Dataset entries:

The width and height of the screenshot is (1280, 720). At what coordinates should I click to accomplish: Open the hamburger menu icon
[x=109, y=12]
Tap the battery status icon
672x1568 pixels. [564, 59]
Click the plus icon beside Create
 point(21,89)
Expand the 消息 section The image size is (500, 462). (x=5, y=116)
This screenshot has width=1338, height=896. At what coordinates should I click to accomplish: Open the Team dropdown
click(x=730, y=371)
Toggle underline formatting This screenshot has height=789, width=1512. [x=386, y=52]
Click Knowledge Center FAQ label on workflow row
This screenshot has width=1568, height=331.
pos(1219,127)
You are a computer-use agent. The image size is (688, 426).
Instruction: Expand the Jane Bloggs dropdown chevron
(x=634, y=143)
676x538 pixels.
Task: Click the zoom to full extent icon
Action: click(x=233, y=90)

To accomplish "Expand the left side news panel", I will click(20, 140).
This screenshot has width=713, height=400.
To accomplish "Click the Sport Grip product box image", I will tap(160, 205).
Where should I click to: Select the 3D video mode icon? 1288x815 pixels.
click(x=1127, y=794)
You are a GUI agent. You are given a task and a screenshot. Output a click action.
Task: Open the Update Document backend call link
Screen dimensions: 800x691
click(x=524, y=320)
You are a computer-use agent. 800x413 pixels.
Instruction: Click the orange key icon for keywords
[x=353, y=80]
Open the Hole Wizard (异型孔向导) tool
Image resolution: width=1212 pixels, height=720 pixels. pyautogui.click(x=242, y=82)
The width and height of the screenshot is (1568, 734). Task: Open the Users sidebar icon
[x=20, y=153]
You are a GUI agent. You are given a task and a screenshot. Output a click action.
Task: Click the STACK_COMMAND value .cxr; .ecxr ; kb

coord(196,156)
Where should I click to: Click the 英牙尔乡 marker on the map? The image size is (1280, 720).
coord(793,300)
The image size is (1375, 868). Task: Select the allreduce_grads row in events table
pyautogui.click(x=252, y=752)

WRITTEN TASK:
Gather every line of the entries above that contains the string "Instruction", matching case exactly. Give each such line in full.

CORRECT RESPONSE:
Instruction: Expand the Jane Bloggs dropdown chevron
Instruction: Click the orange key icon for keywords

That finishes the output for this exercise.